When Angus took part in the competition last November, along with over 300 other British school pupils from 73 schools nationwide, he had no idea that his German language skills would win him a trip to Brussels. He said: "It came as quite a surprise when my teacher came in and screamed at me that I'd won!"
Studying German, Russian, English literature and history at A level, he would like to pursue a career in international relations. He certainly had his first taste of what that might be like when he attended the awards ceremony for the Juvenes Translatores winners last Thursday. Participants came from all over Europe and made speeches in Lithuanian, Greek, Bulgarian and Italian: all made understandable to the English ear thanks to the work of the Commission's interpreters.

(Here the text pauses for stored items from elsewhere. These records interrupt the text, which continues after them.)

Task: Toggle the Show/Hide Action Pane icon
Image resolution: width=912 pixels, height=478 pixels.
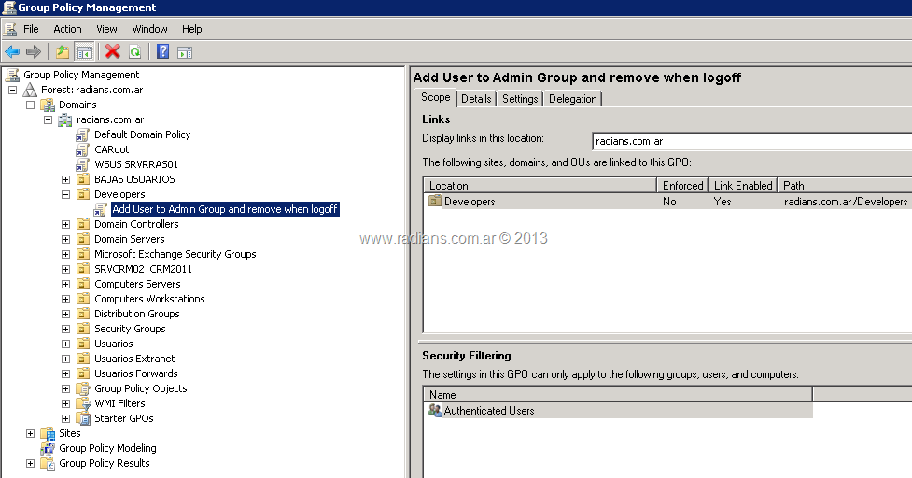Action: coord(185,52)
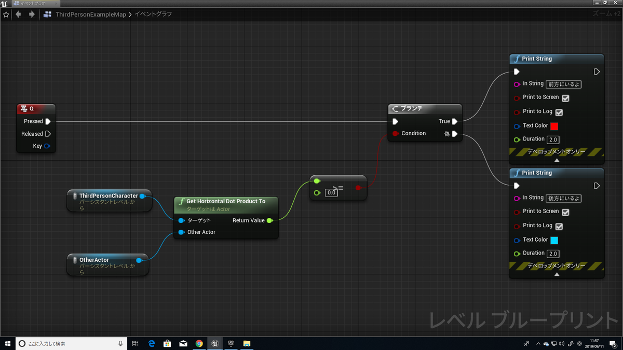
Task: Toggle Print to Screen on the 後方にいるよ Print String node
Action: click(x=565, y=212)
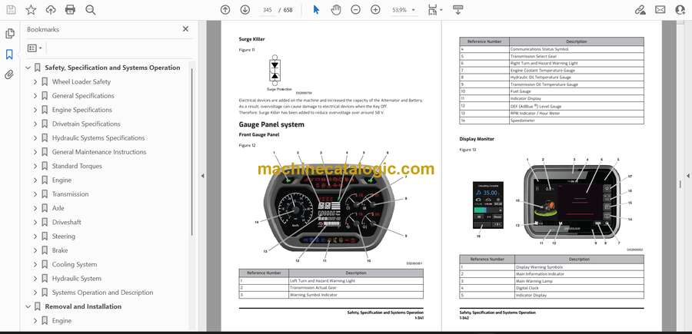Print the document with the printer icon
The height and width of the screenshot is (334, 692).
click(x=71, y=10)
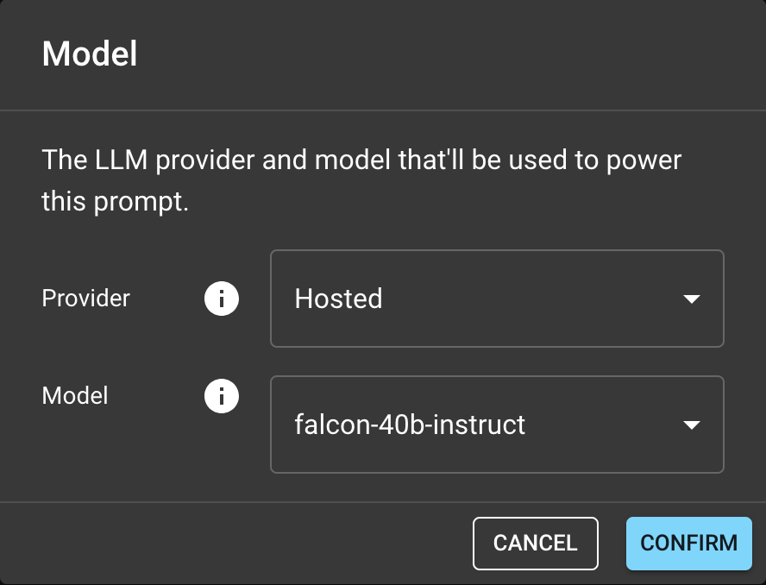Open the Model dropdown showing falcon-40b-instruct
Image resolution: width=766 pixels, height=585 pixels.
497,425
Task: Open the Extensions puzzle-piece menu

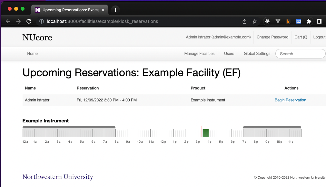Action: tap(309, 21)
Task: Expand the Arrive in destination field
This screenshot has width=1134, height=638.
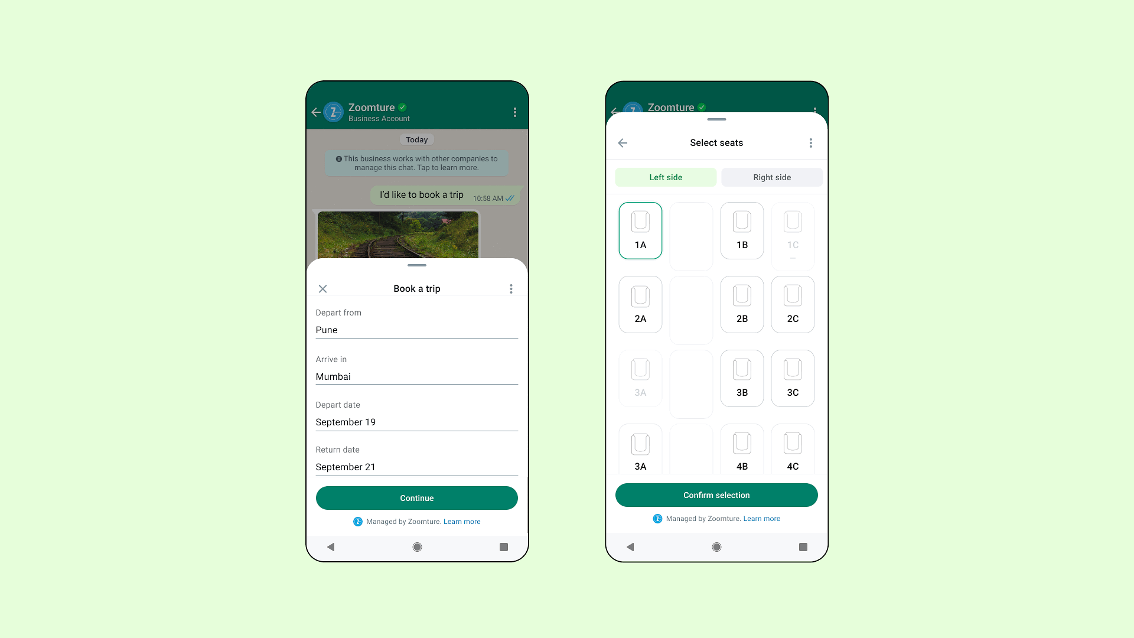Action: [416, 376]
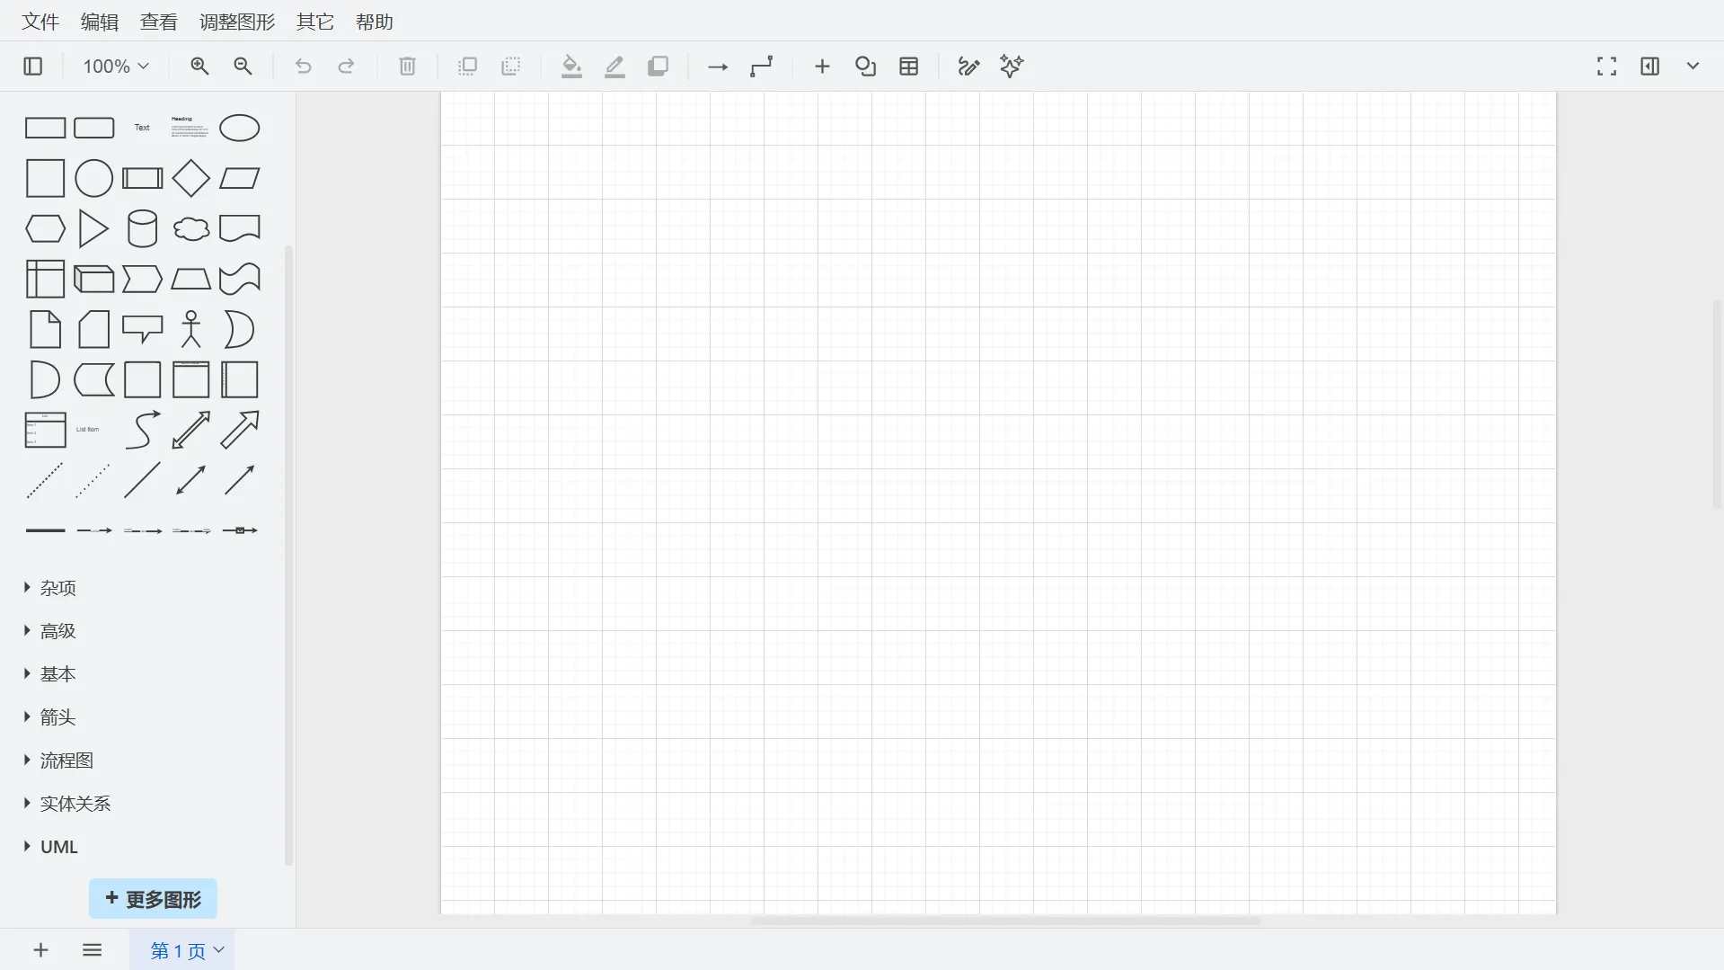Open the 100% zoom level dropdown
The width and height of the screenshot is (1724, 970).
pos(116,67)
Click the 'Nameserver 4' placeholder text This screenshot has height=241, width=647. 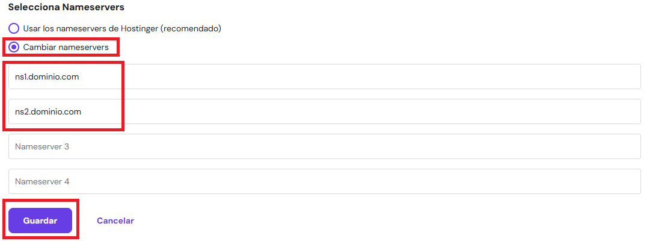pyautogui.click(x=42, y=181)
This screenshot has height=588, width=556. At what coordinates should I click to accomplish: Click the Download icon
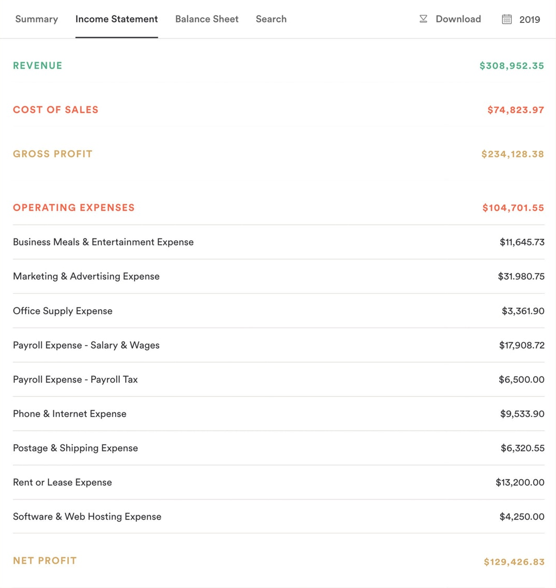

Angus hopes his linguistic skills will be useful for a future in foreign relations. Commissioner Vassiliou underlined the importance of languages for employability at the ceremony, stating that languages "increase people's chances of having a successful and interesting career". She also told the 27 national winners that she hoped their trip to Brussels would make them realise "how much broader horizons become with each new language learnt".
The Juvenes Translatores contest is organised every year by the European Commission's Directorate-General for Translation to raise awareness about translation studies and the growing need for translators in Europe by giving young people a taste of what it is like to be a translator. Open to 17-year old secondary school pupils, the competition takes place at the same time in all selected schools all over Europe.